** Opening SELECTED EXCERPT block **

The value of a human life

Some time ago a conference was held in Copenhagen about certain aspects of international development cooperation. A professor from the English city of Nottingham suggested that the economic value of an average American could be set at six million dollars. Anyone doing very dangerous work in the United States, the professor told his audience, usually asks for an extra $60,000 for every percent he is more likely to have a fatal accident. So, if a one percent chance of dying equals $60,000, then one hundred percent equals six million. On the other hand, he said, one could say that the economic value of someone in a developing country is around $22,000, because that is what such a person on average earns over the course of his life. I don’t know how the amounts would turn out if such a conference were repeated today.

Major construction projects pay a lot of attention to security safeguards, but they usually assume that human lives could be lost. How many fatalities is acceptable in a large project? When the government is considering spending money on traffic facilities that can improve safety, one cannot escape the question of how much this will cost, and whether that outweighs the number of human lives that are likely to be saved. And how will the investment in the research and development of a new drug relate to the number of patients that will benefit? Will a new drug bring in so much revenue that it is worth the investment? Can we expect health insurers to pay for very expensive cancer drugs if it is not yet known how effective these drugs are, and whether they extend a patient’s life or improve the quality of life for a patient?

This inevitably raises the question of whether one person’s life has more value than that of another. Does possessing a certain skill or our social status increase our economic value? Is a cabinet minister worth more than a cleaner? Why does a football club sometimes pay several millions (or even more) in transfer money for a player, and why does a top manager in a bank receive a huge cash bonus and options worth millions? And why, on the other hand, must an ‘ordinary’ employee, when he/she leaves that same bank after forty years, be content with an extra month’s salary?

In this time of Corona-crisis, the question of the value of a human life has taken on some extra dimensions. If there is not enough capacity in the health care system, should senior citizens be sent to the back of the queue, because their lives are almost over anyway? And how many Covid-19 deaths do we accept to get the economy going again?

** Closing SELECTED EXCERPT block **

> _INSTRUCTIONS_
1. Decide whether each statement agrees with the text on the value of a human life, answering yes or no and quoting the deciding words: (a) the professor came from Nottingham; (b) the professor put the economic value of someone in a developing country at about $60,000; (c) an ordinary bank employee leaving after forty years gets options worth millions.
2. Rewrite everything from "In this time" down to "economy going again?" in the text on the value of a human life, swapping "senior citizens" for "older people".
Rely only on the text above.

** Opening RAW DATA block **

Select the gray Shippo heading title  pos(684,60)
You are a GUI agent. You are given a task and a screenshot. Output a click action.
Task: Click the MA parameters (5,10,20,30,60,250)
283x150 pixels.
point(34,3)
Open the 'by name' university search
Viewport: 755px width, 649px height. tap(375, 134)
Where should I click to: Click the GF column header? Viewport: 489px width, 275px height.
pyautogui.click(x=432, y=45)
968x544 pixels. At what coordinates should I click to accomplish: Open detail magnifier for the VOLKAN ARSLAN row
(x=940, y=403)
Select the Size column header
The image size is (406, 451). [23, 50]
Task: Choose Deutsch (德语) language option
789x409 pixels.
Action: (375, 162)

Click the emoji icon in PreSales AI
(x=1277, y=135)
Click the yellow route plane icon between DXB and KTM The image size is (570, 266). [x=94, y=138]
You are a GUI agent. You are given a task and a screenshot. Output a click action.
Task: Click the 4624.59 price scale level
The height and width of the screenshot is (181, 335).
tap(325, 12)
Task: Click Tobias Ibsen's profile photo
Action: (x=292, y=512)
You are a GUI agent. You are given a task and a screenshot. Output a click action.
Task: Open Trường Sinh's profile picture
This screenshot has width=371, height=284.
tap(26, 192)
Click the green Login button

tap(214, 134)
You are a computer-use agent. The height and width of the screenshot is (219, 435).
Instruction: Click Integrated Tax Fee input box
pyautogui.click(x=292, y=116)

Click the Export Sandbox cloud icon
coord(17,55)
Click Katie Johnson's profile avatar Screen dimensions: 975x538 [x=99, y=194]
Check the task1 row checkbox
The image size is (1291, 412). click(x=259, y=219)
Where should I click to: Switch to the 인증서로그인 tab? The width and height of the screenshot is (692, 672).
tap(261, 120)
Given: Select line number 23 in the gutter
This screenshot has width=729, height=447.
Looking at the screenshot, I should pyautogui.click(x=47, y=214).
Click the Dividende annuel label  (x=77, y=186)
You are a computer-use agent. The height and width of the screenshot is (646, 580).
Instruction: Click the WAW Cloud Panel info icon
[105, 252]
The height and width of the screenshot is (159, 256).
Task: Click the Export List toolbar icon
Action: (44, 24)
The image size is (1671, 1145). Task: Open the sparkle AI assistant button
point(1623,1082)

** Closing RAW DATA block **

> _RESULTS OF THE TASKS_
1.
(a) Yes: "A professor from the English city of Nottingham"
(b) No: "the economic value of someone in a developing country is around $22,000"
(c) No: "be content with an extra month’s salary"

2.
In this time of Corona-crisis, the question of the value of a human life has taken on some extra dimensions. If there is not enough capacity in the health care system, should older people be sent to the back of the queue, because their lives are almost over anyway? And how many Covid-19 deaths do we accept to get the economy going again?